*** RECORDS SHOWN

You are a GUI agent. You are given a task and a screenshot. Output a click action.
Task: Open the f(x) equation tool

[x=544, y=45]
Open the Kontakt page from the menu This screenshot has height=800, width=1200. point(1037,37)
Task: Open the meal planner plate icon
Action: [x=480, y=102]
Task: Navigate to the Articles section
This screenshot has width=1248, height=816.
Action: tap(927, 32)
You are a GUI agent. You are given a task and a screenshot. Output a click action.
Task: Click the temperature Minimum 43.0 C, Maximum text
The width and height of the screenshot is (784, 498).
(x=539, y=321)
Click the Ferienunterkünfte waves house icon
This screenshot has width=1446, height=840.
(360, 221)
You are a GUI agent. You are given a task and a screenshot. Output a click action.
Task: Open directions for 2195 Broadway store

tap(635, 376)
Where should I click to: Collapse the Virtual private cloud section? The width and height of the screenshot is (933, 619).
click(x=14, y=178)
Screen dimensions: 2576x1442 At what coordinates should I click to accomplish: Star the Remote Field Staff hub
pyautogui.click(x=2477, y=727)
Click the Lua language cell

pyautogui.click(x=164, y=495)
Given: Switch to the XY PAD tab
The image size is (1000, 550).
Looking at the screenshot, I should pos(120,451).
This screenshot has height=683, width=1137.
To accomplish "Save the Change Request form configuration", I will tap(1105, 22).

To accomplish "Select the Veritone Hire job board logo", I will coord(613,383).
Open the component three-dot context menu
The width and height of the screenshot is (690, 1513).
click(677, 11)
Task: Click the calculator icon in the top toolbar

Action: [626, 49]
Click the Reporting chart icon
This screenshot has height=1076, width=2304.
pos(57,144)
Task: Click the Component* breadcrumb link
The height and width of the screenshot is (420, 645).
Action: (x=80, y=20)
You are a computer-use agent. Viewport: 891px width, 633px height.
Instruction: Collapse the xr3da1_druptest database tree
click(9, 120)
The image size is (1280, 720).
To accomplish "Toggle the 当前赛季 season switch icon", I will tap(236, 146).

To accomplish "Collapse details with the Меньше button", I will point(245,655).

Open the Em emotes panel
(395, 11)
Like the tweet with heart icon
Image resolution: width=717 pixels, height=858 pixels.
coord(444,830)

******

TASK PROMPT – Retype every record above exactly as it stands.

ANSWER SPACE –
You are a GUI agent. You are given a task and a screenshot. Output a click action.
Task: Open the f(x) equation tool

[x=544, y=45]
Open the Kontakt page from the menu This screenshot has height=800, width=1200. point(1037,37)
Task: Open the meal planner plate icon
Action: [x=480, y=102]
Task: Navigate to the Articles section
This screenshot has width=1248, height=816.
Action: tap(927, 32)
You are a GUI agent. You are given a task and a screenshot. Output a click action.
Task: Click the temperature Minimum 43.0 C, Maximum text
The width and height of the screenshot is (784, 498).
(x=539, y=321)
Click the Ferienunterkünfte waves house icon
This screenshot has width=1446, height=840.
(360, 221)
You are a GUI agent. You are given a task and a screenshot. Output a click action.
Task: Open directions for 2195 Broadway store

tap(635, 376)
Where should I click to: Collapse the Virtual private cloud section? The width and height of the screenshot is (933, 619).
click(x=14, y=178)
Screen dimensions: 2576x1442 At what coordinates should I click to accomplish: Star the Remote Field Staff hub
pyautogui.click(x=2477, y=727)
Click the Lua language cell

pyautogui.click(x=164, y=495)
Given: Switch to the XY PAD tab
The image size is (1000, 550).
Looking at the screenshot, I should pos(120,451).
This screenshot has height=683, width=1137.
To accomplish "Save the Change Request form configuration", I will tap(1105, 22).

To accomplish "Select the Veritone Hire job board logo", I will coord(613,383).
Open the component three-dot context menu
The width and height of the screenshot is (690, 1513).
click(677, 11)
Task: Click the calculator icon in the top toolbar

Action: [626, 49]
Click the Reporting chart icon
This screenshot has height=1076, width=2304.
pos(57,144)
Task: Click the Component* breadcrumb link
The height and width of the screenshot is (420, 645).
Action: (x=80, y=20)
You are a computer-use agent. Viewport: 891px width, 633px height.
Instruction: Collapse the xr3da1_druptest database tree
click(9, 120)
The image size is (1280, 720).
To accomplish "Toggle the 当前赛季 season switch icon", I will tap(236, 146).

To accomplish "Collapse details with the Меньше button", I will point(245,655).

Open the Em emotes panel
(395, 11)
Like the tweet with heart icon
Image resolution: width=717 pixels, height=858 pixels.
coord(444,830)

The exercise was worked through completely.